From the entries, copy out every line in which the word "Expand" is found.

- [Data]:
-- -- --

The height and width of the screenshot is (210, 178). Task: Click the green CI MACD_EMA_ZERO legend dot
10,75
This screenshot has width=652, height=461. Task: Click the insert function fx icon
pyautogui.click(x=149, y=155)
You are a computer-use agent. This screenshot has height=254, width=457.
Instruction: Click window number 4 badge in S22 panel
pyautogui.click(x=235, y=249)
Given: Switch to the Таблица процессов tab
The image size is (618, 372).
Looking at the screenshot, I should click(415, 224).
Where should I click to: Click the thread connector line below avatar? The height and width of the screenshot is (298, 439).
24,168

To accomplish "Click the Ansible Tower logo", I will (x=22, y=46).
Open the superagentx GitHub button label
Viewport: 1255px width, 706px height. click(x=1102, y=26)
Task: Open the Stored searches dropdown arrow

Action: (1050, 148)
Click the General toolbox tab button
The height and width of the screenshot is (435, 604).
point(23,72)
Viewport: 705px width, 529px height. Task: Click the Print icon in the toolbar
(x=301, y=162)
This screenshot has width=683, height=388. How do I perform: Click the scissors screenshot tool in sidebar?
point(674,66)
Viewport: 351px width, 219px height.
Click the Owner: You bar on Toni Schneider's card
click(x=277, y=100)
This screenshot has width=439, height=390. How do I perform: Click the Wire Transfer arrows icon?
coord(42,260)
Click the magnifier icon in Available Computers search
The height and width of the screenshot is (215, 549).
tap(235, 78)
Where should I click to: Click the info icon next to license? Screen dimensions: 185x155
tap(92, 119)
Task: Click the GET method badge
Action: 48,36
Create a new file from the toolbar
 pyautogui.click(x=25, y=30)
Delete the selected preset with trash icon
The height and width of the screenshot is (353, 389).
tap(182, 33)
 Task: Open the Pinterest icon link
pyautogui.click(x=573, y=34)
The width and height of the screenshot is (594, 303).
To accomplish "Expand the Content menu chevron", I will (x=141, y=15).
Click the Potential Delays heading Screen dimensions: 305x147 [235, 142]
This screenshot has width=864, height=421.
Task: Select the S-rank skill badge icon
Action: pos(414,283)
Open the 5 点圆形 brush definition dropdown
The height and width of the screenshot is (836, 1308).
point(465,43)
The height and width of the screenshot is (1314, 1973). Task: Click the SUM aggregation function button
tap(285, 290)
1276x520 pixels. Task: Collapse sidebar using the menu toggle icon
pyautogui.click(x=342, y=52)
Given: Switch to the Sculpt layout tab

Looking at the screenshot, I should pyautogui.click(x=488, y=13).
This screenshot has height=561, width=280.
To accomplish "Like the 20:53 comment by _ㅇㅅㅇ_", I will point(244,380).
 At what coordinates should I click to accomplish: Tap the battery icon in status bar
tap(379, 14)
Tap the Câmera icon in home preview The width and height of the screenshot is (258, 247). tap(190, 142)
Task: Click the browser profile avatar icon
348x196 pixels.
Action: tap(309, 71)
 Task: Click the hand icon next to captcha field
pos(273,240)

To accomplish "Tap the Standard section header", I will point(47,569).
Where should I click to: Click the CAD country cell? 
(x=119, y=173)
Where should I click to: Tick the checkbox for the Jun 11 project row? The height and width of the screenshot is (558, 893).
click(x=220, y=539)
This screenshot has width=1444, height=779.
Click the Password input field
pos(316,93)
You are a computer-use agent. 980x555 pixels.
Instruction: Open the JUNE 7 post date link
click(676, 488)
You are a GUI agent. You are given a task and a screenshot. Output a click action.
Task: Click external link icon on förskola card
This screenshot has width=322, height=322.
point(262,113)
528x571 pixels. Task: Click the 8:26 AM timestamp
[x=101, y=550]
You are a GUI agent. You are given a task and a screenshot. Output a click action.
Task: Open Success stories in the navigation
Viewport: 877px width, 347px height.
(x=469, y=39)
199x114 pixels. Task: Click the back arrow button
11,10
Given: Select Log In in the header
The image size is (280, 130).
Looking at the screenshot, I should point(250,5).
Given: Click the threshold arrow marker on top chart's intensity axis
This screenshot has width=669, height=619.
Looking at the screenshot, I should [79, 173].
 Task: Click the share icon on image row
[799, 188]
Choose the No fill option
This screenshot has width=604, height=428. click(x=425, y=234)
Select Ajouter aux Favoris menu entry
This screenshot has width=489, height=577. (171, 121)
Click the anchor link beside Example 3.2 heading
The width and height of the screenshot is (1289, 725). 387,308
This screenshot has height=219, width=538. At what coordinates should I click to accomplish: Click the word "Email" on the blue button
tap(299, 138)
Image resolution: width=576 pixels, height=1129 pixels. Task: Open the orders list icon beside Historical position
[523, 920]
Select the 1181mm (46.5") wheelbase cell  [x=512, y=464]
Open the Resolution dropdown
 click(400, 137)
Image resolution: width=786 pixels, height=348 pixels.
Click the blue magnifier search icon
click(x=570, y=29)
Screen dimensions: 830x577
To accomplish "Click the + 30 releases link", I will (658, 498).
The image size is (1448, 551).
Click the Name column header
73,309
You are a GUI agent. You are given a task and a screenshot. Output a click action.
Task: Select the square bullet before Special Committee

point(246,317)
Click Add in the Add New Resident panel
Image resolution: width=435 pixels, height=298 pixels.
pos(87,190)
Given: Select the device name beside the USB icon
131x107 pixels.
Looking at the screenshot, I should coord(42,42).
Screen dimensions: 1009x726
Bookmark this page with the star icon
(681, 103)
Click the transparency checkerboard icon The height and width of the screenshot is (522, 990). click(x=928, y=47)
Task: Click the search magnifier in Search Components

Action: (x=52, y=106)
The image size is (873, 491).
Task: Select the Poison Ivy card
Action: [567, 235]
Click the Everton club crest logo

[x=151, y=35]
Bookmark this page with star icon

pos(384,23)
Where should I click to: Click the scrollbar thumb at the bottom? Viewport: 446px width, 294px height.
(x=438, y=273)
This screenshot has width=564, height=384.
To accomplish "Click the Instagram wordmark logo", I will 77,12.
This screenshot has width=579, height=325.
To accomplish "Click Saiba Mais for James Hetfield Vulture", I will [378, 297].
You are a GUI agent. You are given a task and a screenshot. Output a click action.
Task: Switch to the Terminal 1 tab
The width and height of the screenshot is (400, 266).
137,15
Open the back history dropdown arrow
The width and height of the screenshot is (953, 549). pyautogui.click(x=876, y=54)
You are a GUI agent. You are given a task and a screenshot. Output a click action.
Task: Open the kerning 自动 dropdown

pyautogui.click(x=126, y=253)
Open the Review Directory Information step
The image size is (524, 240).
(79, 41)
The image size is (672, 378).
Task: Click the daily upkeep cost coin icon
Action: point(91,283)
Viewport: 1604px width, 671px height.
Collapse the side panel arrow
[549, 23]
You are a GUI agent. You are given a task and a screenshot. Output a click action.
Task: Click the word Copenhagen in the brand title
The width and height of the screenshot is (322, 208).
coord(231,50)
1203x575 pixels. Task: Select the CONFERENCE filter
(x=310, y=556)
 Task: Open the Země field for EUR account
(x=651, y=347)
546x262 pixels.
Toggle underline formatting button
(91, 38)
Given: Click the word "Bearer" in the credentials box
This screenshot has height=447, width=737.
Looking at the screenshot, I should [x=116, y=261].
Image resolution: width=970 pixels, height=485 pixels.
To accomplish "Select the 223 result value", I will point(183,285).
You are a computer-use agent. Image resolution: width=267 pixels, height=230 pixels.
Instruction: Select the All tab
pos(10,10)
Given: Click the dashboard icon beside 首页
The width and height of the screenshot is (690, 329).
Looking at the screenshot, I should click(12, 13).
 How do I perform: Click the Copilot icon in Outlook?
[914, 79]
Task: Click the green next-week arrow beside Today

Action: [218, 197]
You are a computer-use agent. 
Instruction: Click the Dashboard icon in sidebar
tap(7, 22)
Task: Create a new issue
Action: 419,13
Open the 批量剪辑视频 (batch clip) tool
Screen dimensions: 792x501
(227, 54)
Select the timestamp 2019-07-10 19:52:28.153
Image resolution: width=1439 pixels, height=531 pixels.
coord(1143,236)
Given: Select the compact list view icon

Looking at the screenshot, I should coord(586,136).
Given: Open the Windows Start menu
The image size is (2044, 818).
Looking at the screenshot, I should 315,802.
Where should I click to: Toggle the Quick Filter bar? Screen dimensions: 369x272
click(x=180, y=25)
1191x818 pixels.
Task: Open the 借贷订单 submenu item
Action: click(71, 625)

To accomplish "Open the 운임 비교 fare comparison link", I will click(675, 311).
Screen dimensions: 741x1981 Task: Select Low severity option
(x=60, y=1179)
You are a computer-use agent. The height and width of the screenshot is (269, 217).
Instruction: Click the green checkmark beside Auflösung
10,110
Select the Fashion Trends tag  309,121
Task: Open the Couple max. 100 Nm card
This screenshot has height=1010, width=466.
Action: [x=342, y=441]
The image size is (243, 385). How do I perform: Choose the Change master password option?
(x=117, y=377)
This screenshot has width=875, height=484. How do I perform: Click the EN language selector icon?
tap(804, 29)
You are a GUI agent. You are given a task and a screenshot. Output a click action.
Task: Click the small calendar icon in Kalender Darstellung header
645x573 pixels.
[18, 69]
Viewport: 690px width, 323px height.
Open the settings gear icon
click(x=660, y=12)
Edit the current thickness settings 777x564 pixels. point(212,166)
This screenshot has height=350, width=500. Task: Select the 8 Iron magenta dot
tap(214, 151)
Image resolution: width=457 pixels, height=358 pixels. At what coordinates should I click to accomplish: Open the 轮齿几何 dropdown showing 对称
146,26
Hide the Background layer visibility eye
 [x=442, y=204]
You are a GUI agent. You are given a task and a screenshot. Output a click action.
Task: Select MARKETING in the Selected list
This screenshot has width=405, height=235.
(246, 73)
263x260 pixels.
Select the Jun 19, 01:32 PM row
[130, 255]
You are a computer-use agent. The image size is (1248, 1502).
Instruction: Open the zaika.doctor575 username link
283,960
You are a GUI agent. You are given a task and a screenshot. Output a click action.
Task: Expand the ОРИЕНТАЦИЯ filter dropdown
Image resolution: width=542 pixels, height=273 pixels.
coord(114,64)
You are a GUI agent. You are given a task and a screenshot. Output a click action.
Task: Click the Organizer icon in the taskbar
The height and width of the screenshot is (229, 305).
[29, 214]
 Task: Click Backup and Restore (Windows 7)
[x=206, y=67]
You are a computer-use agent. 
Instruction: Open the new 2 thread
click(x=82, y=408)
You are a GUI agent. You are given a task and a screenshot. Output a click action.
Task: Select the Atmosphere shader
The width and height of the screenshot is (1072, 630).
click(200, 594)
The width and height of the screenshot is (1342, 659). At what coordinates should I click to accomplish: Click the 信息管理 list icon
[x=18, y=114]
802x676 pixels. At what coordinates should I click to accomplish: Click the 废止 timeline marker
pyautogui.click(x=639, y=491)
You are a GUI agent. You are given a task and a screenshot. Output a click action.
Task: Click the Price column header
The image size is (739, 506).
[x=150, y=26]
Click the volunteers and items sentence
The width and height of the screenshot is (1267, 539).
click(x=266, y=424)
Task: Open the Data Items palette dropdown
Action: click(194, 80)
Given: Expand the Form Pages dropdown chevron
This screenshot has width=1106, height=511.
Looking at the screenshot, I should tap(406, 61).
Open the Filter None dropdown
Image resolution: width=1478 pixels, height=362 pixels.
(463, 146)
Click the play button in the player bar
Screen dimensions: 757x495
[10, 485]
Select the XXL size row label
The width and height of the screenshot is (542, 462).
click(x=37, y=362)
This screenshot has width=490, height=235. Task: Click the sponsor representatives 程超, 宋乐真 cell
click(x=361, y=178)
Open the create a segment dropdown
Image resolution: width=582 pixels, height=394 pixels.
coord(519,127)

-- -- --

- [Solved exercise]:
To accomplish "Expand the Content menu chevron", I will (x=141, y=15).
Task: Expand the ОРИЕНТАЦИЯ filter dropdown
Given: Expand the Form Pages dropdown chevron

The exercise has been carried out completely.